(Saved data entries)
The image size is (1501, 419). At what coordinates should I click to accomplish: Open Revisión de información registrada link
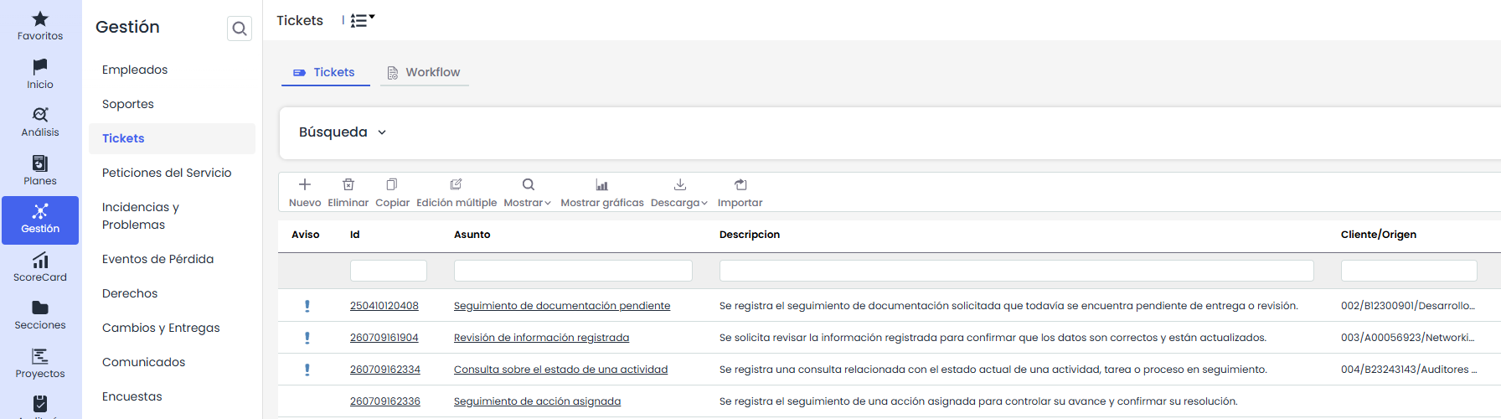(541, 338)
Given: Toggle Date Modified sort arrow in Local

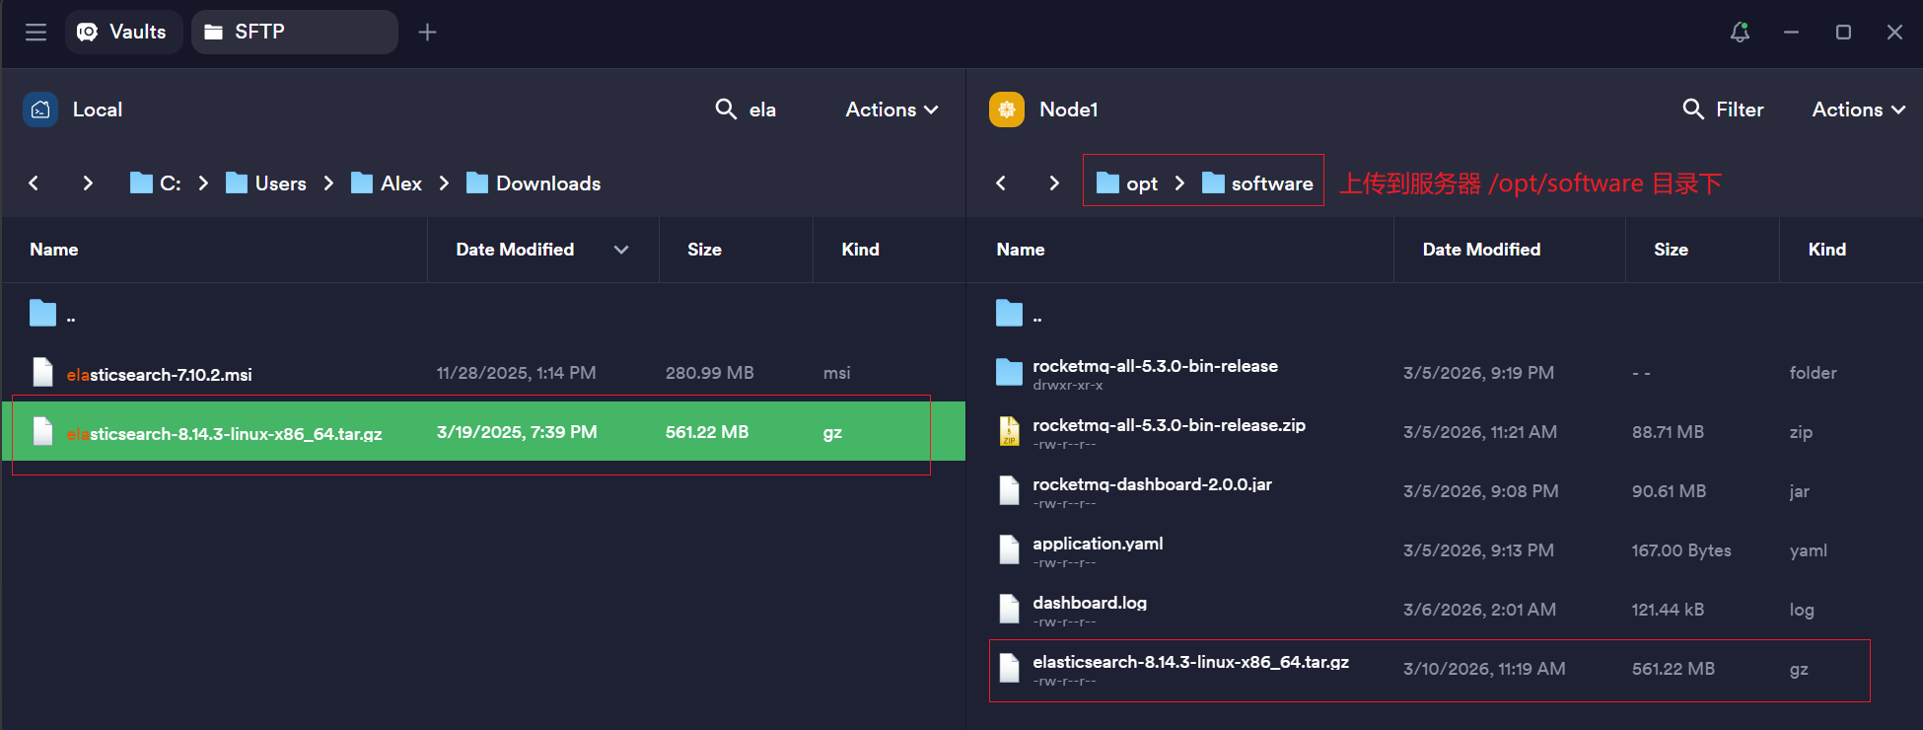Looking at the screenshot, I should (x=621, y=250).
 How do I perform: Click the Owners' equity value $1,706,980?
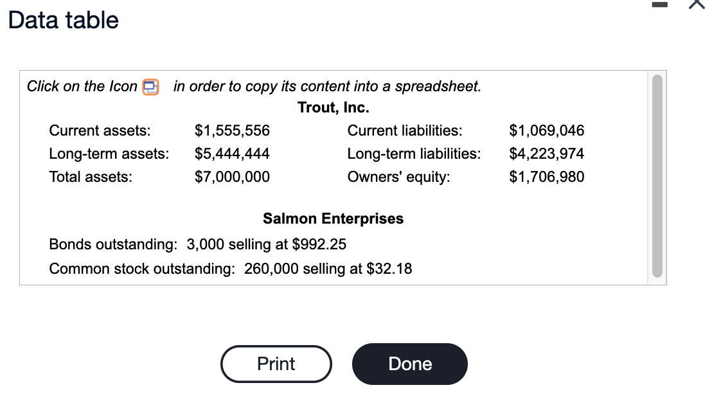pyautogui.click(x=546, y=177)
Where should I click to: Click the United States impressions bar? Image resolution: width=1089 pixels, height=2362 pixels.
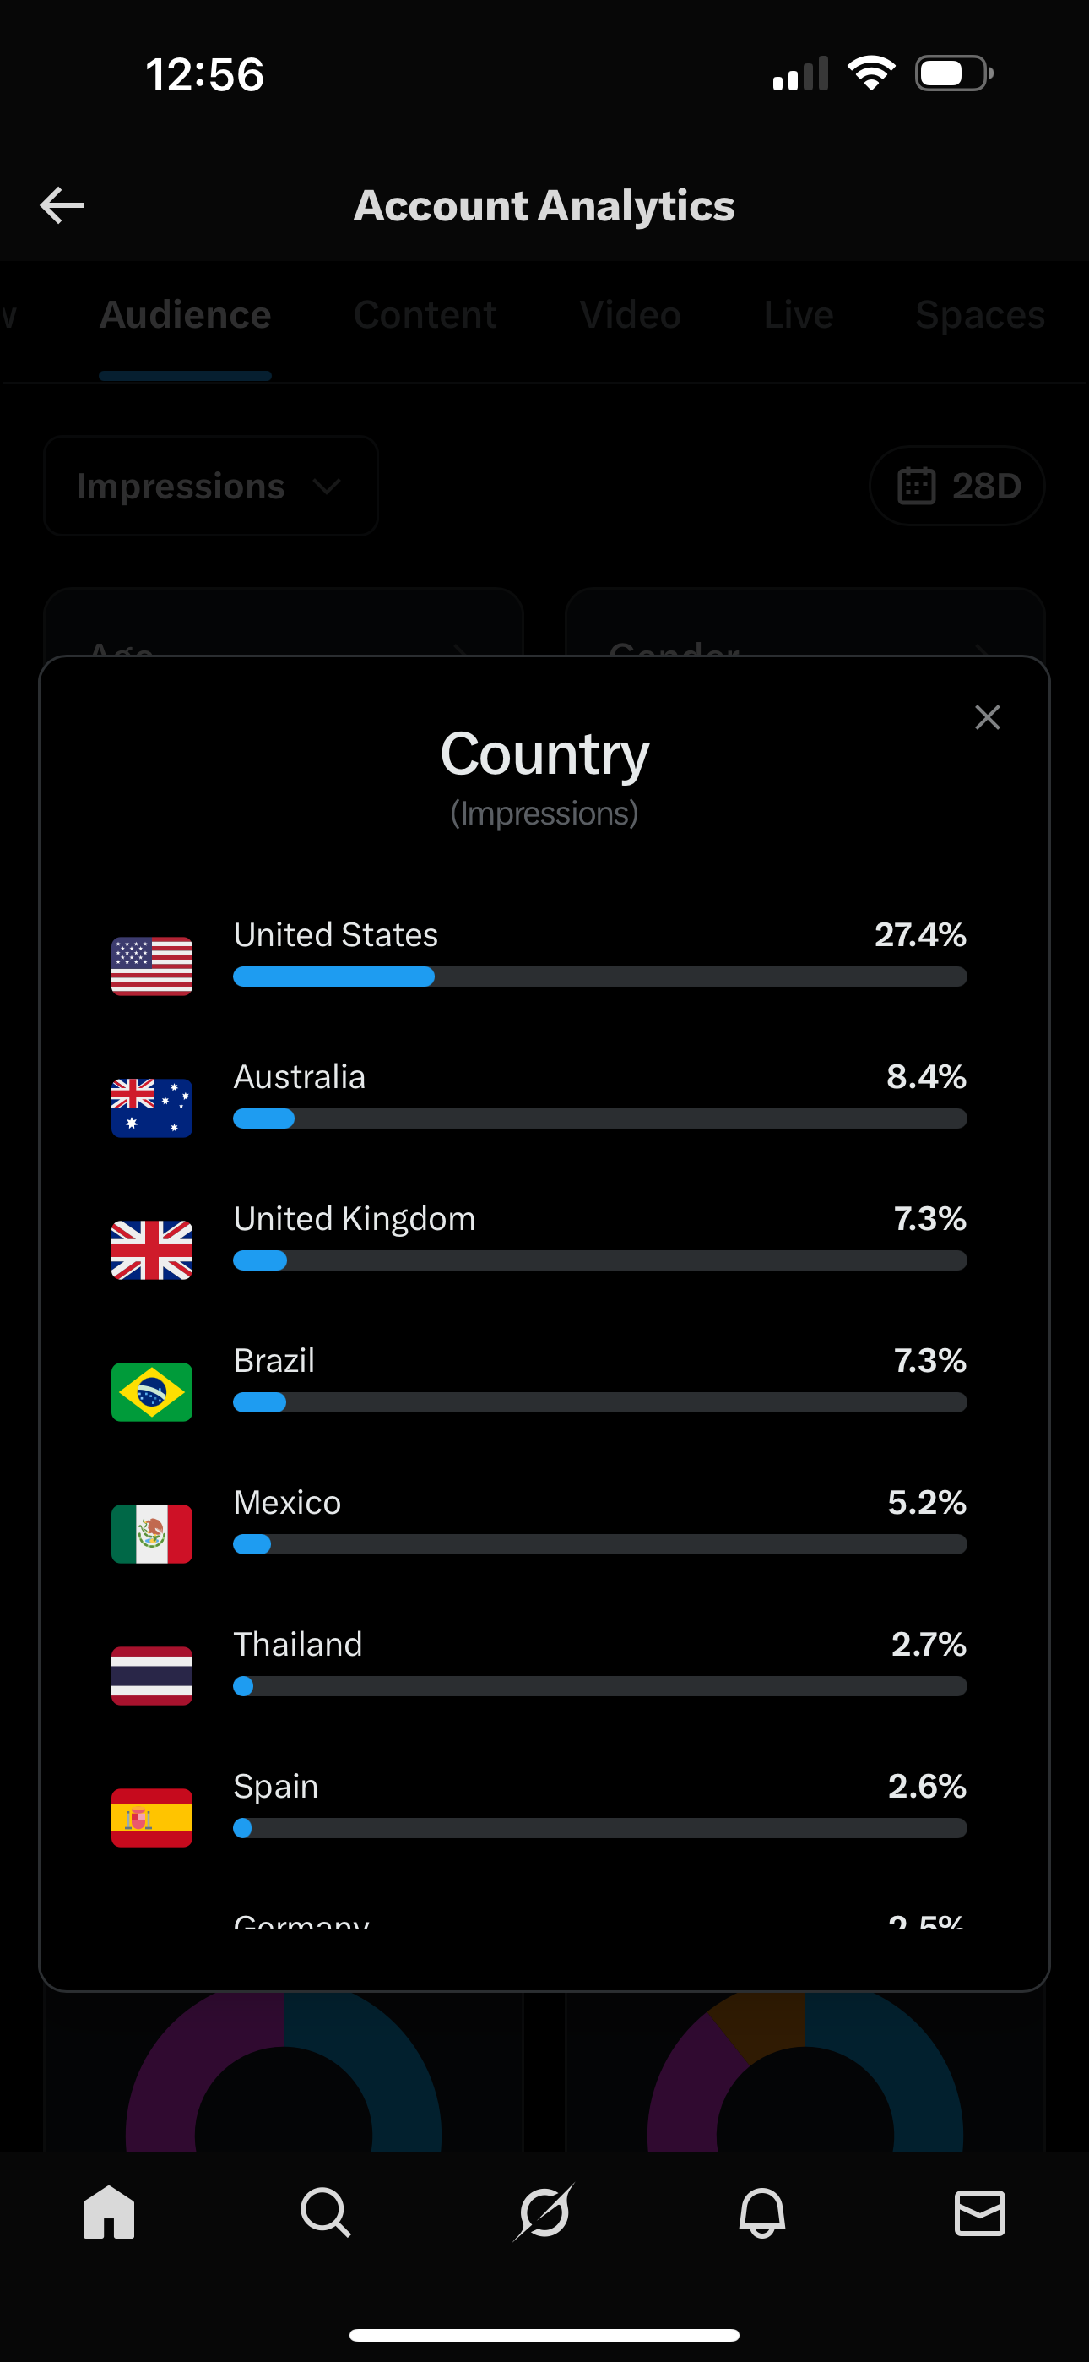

▶ YOUR OBJECTIVE: Each of the lines above should be transcribed exactly; no image is to be copied.

▶ THE COMPLETED TASK:
The image size is (1501, 419). At what coordinates should I click to accomplish: Open Revisión de información registrada link
(541, 338)
Given: Toggle Date Modified sort arrow in Local

Looking at the screenshot, I should (x=621, y=250).
 How do I perform: Click the Owners' equity value $1,706,980?
pyautogui.click(x=546, y=177)
Where should I click to: Click the United States impressions bar? Image resolution: width=1089 pixels, height=2362 pixels.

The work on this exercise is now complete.